From commanding Baldwin’s American Legion Post No. 246 to serving as the Legion’s district commander of New York’s 10th district, Kenneth Cadieux devoted much of his life to helping veterans.

Cadieux, 92, died on Jan. 19. A veteran himself, he was born and raised in Brooklyn, and eventually moved to Garden City, where he found his calling — helping his brothers and sisters who had served in the nation’s armed forces.

“He was an Army veteran from the Korean War,” Frank Colon, the commander of American Legion Post No. 303, in Rockville Centre, said, “and he was just a hard-working man.”

In 1950, while Cadieux was training at upstate Fort Drum with the National Guard’s 955th Field Artillery Battalion, his unit was federalized and the troops were sent to Korea. When he came home from Korea in 1952, he joined the American Legion, following in the footsteps of his parents, who were both members. Cadieux was the director of personnel for the Town of Hempstead prior to his retirement in 1995, and from then on he focused on helping veterans.

“He never said, ‘I quit,’” Colon said. “He always kept on going.”

Cadieux was a member of the United Veterans Organization; the Long Island National Cemetery Memorial Organization; the Nassau County Veterans Advisory Board, Monument Committee and Homeless Veterans Project; and Forty & Eight, veterans group that sponsors a nursing scholarship program. He was also a longtime member of the Baldwin American Legion. In 2014, he was named commander of the state Legion’s 10th district, which encompasses Nassau, Suffolk and Queens.

“As I got to move up the ranks at the American Legion, that’s how I met Kenny,” Colon recounted. “And we did a lot of stuff together not only for the American Legion, but also for the other groups that he was part of.”

Colon recalls how Cadieux helped many homeless vets. They both collected more than 100 bags of clothing, and donated it to the United Veterans Beacon House in Suffolk. Colon said that Cadieux’s house — he lived in Rockville Centre at the time — was the “central collection location” for the American Legion of Nassau County, so locals would give of items to him for donation.

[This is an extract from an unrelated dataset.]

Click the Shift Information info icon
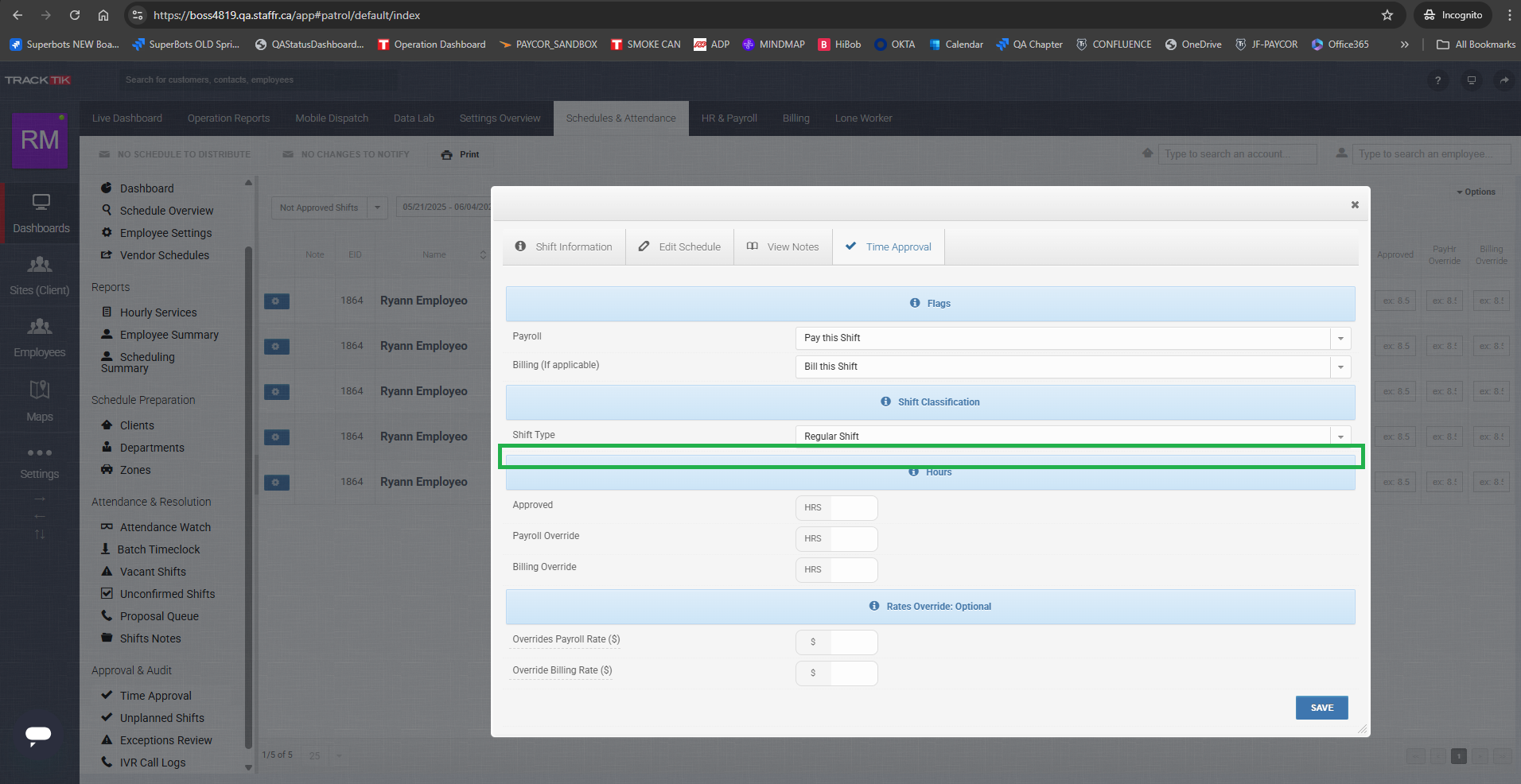The height and width of the screenshot is (784, 1521). (x=520, y=246)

“He would collect wheelchairs, hospital beds, walkers, you name it,” Colon said. “He did a whole bunch of work for the veterans.”

Colon remembers driving with Cadieux in Colon’s truck to Staten Island to pick up a donated electric wheelchair. They drove all over in that truck, collecting donations, and Colon said he would always remember the time they spent together.

“He’s going to be sorely missed,” Colon said. “He was my best friend, so I’m really going to miss him.”

Colon said that Cadieux cared about his community, and “always did the right thing.”

“He did a lot,” his friend added. “There was no stopping. He never stopped. He kept on going.”

“To say that our friend was a pillar of the veterans’ community would not be overstating his service,” Post 246 posted on Facebook. “He was a recipient of the Nassau County Distinguished Veteran Service Award in 2016, and served as a leader of more veteran committees than can be summarized here.”

Following a funeral service at Macken Mortuary in Rockville Centre, last Saturday, Cadieux was buried in Greenfield Cemetery, in Hempstead.

His wife, Geraldine, died in 2008. He was a devoted father to Phillip, Christopher and Maria Cadieux; Margaret DiMeo (Mark); Carol Gray (Charles); and Olga Matheu (Miguel); the brother of Roland and Carol Cadieux; and the grandfather of Alexis Huezo; Danielle and Ryan Mann, Tessa and Vinny DiMeo, Emma and Matt DiMeo, and Caroline and Kenny Thorp.